begin GIVEN ENTRIES

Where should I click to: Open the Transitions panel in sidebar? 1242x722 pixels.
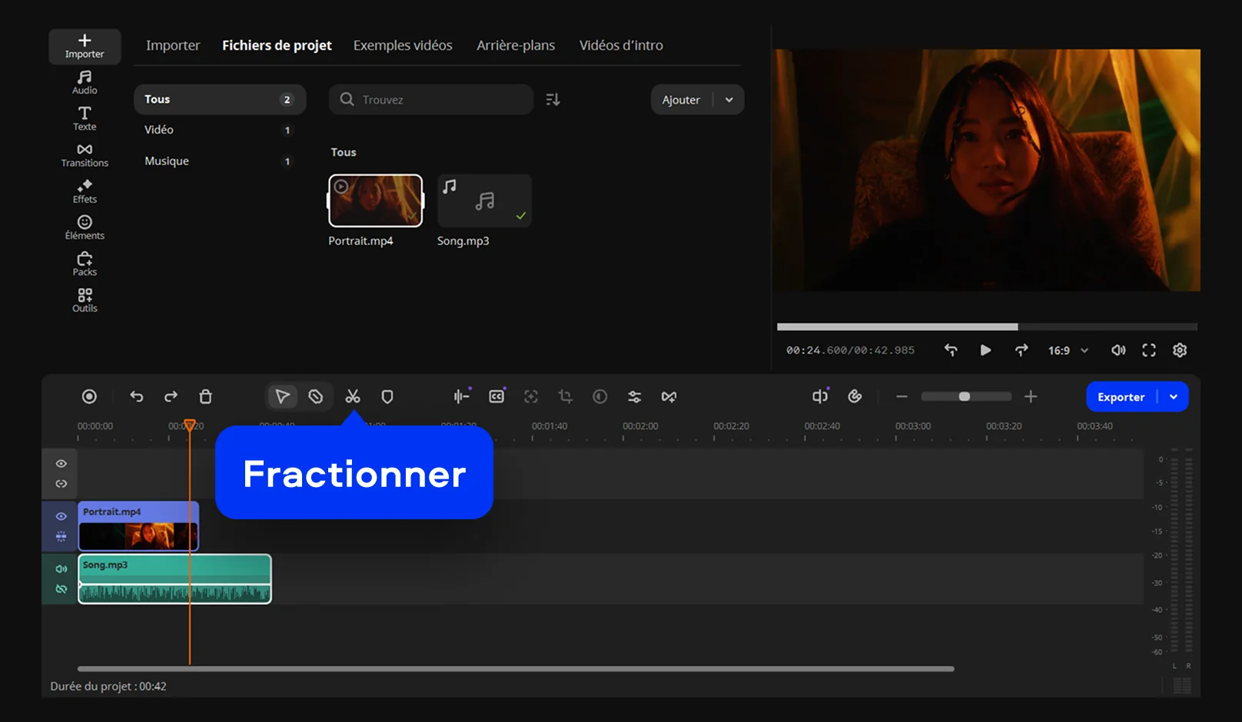85,154
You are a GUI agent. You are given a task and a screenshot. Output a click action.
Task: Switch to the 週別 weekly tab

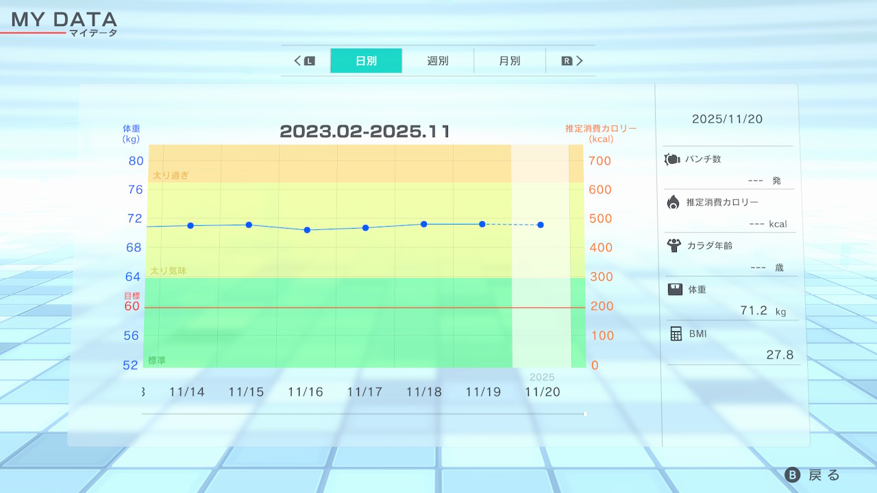click(438, 61)
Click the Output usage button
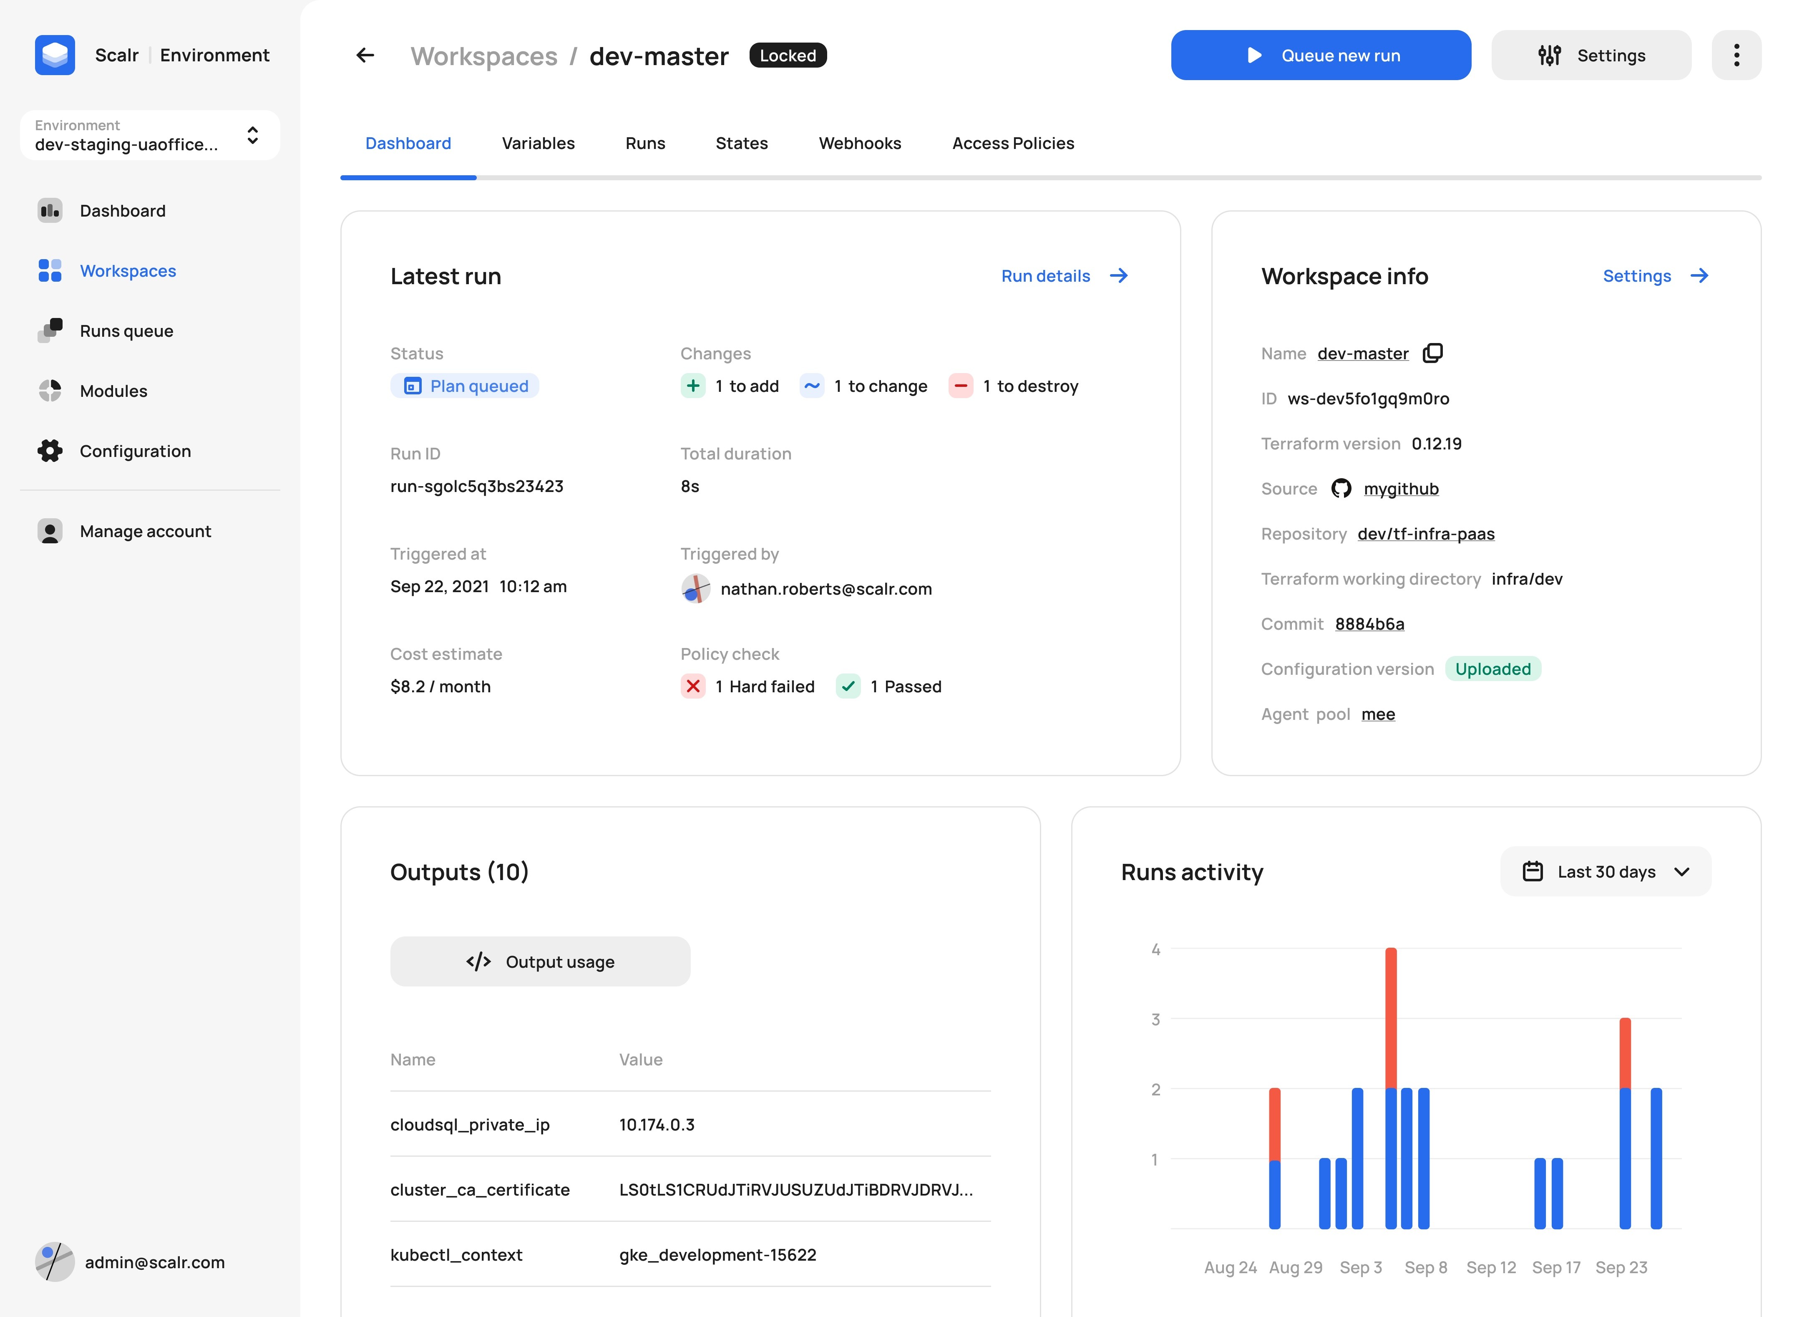1802x1317 pixels. (540, 961)
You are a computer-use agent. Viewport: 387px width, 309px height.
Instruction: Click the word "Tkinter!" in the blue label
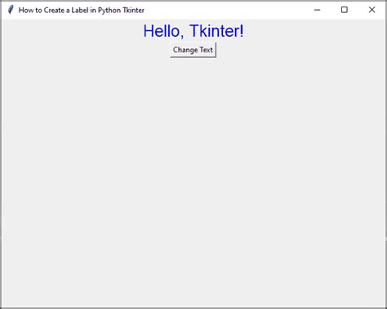tap(216, 31)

end GIVEN ENTRIES

● **GIVEN REQUEST**
Please count how many lines in the entries above contain the string "agent" with matching case. Reply with the number only.

● **TASK RESPONSE**
2